**Required action**
The answer must be every line of the records below that contains the word "agent", copied out.

[Records to use — start]

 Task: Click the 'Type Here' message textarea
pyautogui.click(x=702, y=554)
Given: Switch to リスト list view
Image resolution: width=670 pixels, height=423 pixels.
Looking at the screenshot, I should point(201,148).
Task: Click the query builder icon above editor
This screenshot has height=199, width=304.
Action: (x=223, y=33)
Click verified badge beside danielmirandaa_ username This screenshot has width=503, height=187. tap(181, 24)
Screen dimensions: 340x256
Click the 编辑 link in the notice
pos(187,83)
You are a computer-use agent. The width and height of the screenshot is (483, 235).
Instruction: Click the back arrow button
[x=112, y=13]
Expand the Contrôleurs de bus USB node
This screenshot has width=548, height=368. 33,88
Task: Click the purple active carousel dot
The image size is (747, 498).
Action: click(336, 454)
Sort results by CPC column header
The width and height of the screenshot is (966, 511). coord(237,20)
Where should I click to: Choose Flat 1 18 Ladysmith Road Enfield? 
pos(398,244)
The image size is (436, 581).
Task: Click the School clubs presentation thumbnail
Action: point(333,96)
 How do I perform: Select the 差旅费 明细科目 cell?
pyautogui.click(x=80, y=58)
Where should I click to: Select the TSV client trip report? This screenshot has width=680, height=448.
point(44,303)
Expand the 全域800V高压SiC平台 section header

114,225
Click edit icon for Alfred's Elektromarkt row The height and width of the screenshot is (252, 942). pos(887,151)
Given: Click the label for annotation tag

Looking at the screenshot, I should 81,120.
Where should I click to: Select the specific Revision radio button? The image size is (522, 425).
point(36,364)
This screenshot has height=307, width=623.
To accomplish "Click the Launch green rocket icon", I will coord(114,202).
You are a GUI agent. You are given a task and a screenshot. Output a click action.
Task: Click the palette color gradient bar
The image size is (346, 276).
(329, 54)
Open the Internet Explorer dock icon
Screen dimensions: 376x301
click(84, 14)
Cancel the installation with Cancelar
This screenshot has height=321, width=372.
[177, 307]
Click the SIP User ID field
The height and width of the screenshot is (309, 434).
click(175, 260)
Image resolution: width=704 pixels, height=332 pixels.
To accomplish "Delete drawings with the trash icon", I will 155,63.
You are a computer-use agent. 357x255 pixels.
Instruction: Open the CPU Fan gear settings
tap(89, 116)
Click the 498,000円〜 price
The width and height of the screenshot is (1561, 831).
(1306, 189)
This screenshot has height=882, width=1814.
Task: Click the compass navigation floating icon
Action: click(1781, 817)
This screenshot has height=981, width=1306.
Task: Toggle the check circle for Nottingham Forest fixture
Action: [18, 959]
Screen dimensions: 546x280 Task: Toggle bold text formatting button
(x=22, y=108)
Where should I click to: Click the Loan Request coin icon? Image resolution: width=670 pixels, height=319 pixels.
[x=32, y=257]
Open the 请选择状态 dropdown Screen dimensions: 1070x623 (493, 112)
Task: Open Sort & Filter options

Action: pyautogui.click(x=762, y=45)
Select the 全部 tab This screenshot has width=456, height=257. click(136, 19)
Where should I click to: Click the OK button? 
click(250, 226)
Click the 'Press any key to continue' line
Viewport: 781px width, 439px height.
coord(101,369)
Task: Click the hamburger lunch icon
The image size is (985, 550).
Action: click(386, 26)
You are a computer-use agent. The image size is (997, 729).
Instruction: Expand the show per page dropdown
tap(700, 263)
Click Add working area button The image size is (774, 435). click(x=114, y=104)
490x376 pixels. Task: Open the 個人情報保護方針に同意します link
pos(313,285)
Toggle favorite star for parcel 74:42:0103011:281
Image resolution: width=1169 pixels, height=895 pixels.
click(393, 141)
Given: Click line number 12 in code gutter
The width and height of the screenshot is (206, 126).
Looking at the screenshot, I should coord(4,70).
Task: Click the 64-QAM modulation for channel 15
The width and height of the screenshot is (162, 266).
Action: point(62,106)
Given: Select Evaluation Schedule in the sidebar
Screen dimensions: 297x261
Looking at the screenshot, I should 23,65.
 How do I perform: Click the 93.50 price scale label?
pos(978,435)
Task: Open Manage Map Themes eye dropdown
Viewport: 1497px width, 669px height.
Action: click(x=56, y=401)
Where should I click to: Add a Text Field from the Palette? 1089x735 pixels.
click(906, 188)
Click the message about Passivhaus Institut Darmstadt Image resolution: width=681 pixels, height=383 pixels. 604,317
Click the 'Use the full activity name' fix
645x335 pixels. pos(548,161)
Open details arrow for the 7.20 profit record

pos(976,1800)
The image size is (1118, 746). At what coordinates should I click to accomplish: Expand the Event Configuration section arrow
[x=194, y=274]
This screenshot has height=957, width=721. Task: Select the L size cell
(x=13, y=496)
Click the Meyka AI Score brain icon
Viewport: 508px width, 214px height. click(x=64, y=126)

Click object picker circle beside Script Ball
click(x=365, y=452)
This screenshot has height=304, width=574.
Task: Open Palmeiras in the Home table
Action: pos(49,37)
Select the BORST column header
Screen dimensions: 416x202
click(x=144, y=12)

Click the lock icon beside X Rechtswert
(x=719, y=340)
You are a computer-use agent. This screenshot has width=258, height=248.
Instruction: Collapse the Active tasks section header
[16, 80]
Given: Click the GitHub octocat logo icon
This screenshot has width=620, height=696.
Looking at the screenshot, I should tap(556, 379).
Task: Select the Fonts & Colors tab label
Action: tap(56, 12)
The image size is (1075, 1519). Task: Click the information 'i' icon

[Records to use — finish]

**Response area**
You are a computer-use agent. The width and height of the screenshot is (483, 235).
You are a GUI agent. You are given a task and a screenshot. Output a click action.
You are a computer-use agent. 357x255 pixels.
You are a computer-use agent. The image size is (997, 729).
You are a computer-use agent. This screenshot has width=258, height=248.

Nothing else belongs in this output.